PROBLEM TO SOLVE: Extract each line holding the word "will" from the entries.

DATASET:
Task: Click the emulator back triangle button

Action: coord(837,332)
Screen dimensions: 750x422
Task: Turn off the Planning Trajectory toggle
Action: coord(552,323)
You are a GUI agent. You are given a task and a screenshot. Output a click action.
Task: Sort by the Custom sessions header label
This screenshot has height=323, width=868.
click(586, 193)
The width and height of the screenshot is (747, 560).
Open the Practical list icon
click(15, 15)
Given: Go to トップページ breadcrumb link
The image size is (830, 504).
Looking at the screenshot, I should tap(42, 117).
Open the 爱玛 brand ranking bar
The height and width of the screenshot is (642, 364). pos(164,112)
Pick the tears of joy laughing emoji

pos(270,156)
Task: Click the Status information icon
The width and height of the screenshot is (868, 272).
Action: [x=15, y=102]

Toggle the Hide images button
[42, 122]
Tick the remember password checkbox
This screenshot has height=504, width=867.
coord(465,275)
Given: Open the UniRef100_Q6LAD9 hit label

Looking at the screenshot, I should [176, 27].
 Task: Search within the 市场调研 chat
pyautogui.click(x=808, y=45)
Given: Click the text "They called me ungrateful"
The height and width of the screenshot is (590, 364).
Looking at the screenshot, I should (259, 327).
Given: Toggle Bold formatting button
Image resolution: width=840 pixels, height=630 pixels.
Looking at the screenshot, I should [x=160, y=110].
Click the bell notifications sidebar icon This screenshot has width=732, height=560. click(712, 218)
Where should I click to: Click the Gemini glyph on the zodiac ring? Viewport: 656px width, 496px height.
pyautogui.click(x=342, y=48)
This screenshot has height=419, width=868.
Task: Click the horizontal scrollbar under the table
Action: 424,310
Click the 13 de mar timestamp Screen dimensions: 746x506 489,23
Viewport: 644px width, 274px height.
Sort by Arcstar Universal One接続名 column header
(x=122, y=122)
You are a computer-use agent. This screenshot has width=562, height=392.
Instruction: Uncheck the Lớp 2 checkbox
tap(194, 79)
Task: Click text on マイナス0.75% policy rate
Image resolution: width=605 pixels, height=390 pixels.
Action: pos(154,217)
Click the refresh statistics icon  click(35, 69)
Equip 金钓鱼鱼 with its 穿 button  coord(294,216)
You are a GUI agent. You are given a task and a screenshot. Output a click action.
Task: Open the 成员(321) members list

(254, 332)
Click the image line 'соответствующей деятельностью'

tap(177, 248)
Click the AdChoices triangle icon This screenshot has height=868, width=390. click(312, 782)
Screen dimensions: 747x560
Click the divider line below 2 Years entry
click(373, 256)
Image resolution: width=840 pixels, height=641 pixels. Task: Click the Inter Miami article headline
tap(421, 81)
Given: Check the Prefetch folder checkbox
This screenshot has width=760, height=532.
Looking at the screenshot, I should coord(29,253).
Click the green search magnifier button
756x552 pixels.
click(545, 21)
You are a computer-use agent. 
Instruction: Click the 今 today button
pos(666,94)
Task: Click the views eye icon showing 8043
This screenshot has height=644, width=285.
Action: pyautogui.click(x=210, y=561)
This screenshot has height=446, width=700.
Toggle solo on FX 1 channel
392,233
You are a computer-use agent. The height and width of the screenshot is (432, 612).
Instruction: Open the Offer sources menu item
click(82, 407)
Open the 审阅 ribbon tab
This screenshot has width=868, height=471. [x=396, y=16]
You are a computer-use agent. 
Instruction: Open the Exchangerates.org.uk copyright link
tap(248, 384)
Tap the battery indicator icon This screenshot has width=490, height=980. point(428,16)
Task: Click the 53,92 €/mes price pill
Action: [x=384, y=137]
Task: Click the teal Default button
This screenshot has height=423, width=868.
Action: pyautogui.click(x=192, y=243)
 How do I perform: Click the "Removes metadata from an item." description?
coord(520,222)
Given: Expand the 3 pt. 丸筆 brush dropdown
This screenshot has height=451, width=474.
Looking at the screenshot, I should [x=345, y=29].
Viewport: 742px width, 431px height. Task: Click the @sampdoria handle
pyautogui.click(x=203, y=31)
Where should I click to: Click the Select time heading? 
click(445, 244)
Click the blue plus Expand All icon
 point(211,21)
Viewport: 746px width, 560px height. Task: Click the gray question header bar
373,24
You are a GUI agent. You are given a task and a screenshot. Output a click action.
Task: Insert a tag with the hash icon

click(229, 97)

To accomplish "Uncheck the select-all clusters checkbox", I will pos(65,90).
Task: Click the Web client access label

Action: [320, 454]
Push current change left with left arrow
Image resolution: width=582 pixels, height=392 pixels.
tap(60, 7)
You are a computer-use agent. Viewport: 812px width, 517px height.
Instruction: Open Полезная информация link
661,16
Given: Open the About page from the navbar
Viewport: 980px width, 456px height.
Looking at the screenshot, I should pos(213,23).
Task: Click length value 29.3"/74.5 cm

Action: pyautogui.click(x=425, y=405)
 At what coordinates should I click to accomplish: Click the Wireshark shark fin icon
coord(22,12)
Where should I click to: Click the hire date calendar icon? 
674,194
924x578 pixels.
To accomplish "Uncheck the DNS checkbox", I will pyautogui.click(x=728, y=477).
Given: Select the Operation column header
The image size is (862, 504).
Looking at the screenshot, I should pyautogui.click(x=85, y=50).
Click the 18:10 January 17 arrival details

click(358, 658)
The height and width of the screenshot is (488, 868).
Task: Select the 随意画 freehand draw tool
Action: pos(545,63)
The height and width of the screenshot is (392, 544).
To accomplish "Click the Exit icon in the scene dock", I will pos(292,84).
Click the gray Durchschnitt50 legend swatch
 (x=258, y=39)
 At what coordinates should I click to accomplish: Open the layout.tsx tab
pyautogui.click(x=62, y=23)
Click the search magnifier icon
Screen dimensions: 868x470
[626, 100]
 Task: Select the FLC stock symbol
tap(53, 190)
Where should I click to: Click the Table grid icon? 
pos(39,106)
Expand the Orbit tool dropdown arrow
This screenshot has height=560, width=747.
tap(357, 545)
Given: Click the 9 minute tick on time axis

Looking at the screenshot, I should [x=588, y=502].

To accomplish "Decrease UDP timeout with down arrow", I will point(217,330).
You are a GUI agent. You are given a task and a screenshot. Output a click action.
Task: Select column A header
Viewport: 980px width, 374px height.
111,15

OUTPUT:
To accomplish "Uncheck the select-all clusters checkbox", I will pos(65,90).
To accomplish "Uncheck the DNS checkbox", I will pyautogui.click(x=728, y=477).
To accomplish "Click the Exit icon in the scene dock", I will pos(292,84).
To accomplish "Decrease UDP timeout with down arrow", I will point(217,330).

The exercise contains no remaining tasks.